Because that would be more people telling you what you are and who you are and a whole bunch of stuff I probably don’t know shit about.

A few days ago, a friend on FB posted:

Why am I always the one helping others and when I need someone nobody comes for me?

You know what the responses were? Dozens of people saying, “All you gotta do is ask,” “I’m here for you,” and “What you need? I gotcha, boo!”

And you know what?

They hadn’t actually asked anyone.

Because they didn’t think anyone would answer. Because they didn’t think they deserved help. Because it would feel uncomfortable to ask and be turned down.

(Better to not ask and not receive than to ask and not receive—hurts less.)

Those who are good at doing for others are often utterly incompetent at asking for themselves.

More, those amazing people often actively train others to NOT help, by turning down help when it’s offered, because they don’t want to be a bother, or because they can do it (while whether they SHOULD do it, or whether it might harm them to do it or overwhelm them is not considered).

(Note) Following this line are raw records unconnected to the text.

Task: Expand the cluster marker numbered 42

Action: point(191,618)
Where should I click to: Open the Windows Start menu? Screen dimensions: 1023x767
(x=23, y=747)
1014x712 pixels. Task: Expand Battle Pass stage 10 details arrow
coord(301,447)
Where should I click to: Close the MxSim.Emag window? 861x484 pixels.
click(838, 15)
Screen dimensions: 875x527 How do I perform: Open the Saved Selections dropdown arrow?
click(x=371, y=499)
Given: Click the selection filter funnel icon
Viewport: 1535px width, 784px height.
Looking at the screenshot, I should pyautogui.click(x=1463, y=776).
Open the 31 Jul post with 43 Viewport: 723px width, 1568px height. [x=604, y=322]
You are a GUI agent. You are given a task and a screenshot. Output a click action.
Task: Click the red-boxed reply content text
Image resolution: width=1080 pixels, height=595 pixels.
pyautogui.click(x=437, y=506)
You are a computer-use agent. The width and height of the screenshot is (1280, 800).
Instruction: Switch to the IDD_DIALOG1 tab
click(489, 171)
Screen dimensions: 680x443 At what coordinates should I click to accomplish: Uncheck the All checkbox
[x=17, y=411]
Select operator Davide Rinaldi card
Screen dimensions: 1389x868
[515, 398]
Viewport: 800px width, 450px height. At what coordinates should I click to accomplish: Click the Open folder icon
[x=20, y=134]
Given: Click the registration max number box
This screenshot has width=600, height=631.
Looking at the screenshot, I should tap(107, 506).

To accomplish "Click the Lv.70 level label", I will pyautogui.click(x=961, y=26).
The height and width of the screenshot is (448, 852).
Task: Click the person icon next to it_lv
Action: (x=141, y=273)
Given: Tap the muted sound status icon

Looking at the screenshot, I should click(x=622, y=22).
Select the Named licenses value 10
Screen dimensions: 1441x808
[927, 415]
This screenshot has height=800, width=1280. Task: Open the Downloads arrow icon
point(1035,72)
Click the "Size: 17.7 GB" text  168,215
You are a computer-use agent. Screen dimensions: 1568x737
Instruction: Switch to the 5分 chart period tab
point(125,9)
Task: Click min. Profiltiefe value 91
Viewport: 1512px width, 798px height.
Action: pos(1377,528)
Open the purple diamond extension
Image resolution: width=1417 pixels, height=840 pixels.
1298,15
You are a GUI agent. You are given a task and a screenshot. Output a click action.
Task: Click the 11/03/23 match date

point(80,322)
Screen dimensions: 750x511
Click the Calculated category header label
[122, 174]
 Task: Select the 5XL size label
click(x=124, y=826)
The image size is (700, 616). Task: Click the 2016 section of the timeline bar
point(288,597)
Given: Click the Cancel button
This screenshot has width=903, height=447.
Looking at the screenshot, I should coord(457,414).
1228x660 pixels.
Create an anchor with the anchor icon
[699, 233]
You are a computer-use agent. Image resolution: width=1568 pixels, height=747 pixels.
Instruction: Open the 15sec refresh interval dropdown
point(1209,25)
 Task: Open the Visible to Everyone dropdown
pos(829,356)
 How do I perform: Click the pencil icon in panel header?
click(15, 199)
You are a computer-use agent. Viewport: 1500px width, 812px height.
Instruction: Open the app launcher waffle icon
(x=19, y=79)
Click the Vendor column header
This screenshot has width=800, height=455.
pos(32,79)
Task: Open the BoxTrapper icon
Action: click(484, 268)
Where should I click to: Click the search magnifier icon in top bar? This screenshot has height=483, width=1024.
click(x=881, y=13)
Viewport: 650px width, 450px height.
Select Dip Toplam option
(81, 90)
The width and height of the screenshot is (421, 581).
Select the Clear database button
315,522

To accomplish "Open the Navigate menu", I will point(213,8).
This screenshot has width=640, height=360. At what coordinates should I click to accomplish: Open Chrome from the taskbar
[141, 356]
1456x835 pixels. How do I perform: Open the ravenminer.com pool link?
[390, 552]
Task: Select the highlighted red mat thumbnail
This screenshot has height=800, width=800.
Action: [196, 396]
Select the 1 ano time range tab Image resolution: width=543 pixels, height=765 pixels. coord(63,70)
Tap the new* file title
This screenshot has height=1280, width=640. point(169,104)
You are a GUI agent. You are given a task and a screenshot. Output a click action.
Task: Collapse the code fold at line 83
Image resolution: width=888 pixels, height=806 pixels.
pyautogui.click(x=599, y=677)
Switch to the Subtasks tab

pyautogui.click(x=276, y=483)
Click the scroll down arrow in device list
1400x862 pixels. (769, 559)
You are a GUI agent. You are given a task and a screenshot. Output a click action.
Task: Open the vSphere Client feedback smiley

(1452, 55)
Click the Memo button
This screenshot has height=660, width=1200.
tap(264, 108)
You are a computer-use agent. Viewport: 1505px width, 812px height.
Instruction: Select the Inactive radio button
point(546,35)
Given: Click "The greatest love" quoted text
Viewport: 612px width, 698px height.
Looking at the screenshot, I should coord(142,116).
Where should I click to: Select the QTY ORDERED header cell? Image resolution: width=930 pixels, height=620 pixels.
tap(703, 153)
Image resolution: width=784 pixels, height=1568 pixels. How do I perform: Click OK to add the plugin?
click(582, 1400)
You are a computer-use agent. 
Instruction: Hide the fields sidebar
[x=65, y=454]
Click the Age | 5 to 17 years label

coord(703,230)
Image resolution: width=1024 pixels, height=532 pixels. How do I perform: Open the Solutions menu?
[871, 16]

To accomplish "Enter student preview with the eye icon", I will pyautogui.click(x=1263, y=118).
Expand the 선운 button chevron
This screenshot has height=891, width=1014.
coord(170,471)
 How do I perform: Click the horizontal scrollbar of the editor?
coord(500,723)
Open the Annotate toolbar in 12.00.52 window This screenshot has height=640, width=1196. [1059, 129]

Do you want to break the cycle?

Start asking for things.

Did you know that people who ask for things get them more often than people who don’t, overall?

I know you do.

But think about that and what it might mean.

Also: did you know that asking for something and adding a reason with the word “because” makes it FAR more likely you’ll receive what you’re asking for?

That’s a great tip.

Start with the small stuff:

  • Will you help me with the groceries? (Because my shoulder has been aching, thanks!)
  • Could we schedule some time to talk about _? (Because I’d love to get your thoughts.)
  • Can you get me a glass of water? (Since you’re up.)
  • Would you have time for tea and a chat? (Because I’ve not seen you for a while and I miss your face.)

Or whatever.

Start with small stuff. And build up.

And you know what? MOST people who love you will give you what you ask for simply because you asked for it. Because they want to make you happy. Because they now know what will make you happy, and feel confident doing that for you.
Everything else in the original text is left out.